A estas alturas de la temporada ya se habrá dado cuenta usted, astuto lector, de que el presunto bajón de juego de Lamine Yamal no está en las estanterías de historia sino en las de ficción. La realidad es que el Barcelona se ha colado en el Top 8 de la Champions, cuya recompensa es una eliminatoria menos en el camino hacia el título, y se mantiene líder de la Liga pese a que era previsible al menos otro resbalón en este largo final de enero sin Pedri. Pero la 10 está en buenas manos. Concretamente, en las de un muchacho inasequible a la adversidad.
Da igual que cinco intentos de regate seguidos acaben con su esternón chocando contra la espalda del lateral, o que le salgan cuatro tiros lastimosamente mordidos desde la diagonal del área: seguirá acariciando la pelota y cambiando de ritmo y de dirección. Leyéndole a la redonda novelas de aventuras hasta que el viento sople a su favor. Si encima resulta que ya arranca el partido con las velas henchidas, entonces el rival se puede dar por fotut: está a punto de ser engullido por una vorágine de fútbol ofensivo como pocas han visto los tiempos. A partir de ese momento, que el Barça se lleve la victoria se convierte en una mera cuestión estadística: solo el acierto en el remate dirimirá si el resultado es holgado o un poco más emocionante.

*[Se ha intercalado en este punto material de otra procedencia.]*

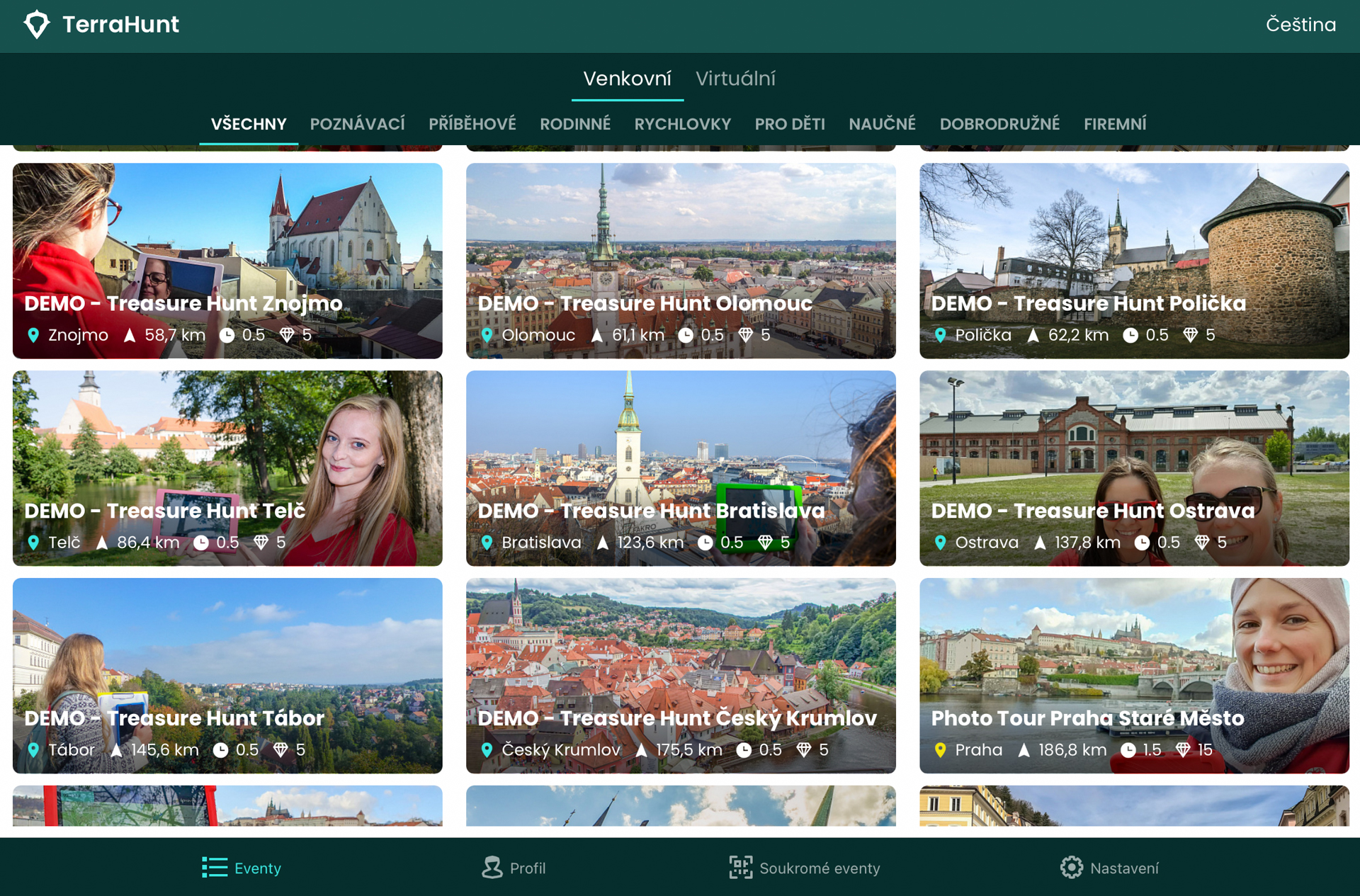Open Eventy via the list icon
The height and width of the screenshot is (896, 1360).
214,867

Quizá sea usted de esos que añoran la época en que los sensacionales futbolistas del innovador Guardiola liquidaban los partidos poniéndose 3-0 antes del minuto 29. Pero la nostalgia de lo que se perdió siempre es más soportable que el anhelo por lo que nunca se tuvo. Este Barça es menos cauto, más vibrante, menos dominante, más diagonal, y de hecho es muy notable su nivel de precisión habitual, tanto en el pase como en el disparo. Por todo ello, parece injustificado preocuparse por llegar empate al descanso contra el Copenhague (al final les cayeron cuatro) e incluso por malograr no menos de veinte ocasiones de gol en Elche (a la postre, 1-3). Sobre todo si tenemos en cuenta que tanto estas dos victorias como los triunfos ante Oviedo y Slavia de Praga se lograron con defensas cambiantes y centros del campo remendones.
Ha aumentado, además, la incidencia de Marcus Rashford como cuarto delantero. El inglés ya suma 10 goles y otras tantas asistencias en la temporada, y de nuevo saca a menudo a pasear tanto su magnífico golpeo como sus incisivos abordajes al área rival. Y eso, en partidos en los que Ferran y Lewandowski sufren con sus marcadores y la explosividad de Raphinha no termina de alcanzar su cénit, es oro molío. No sé si le valdrá para quedarse en la plantilla la próxima temporada, pero es sumamente importante que el 14 ayude al Barça a alcanzar y superar su media de goles incluso en partidos en que Fermín falla las cinco que tiene. No suele ocurrir, pero a veces pasa. Y, por supuesto, las posibilidades de que al Barcelona le piten once penaltis a favor en veintidós partidos, como a otros plañideros que yo me sé, son casi inexistentes.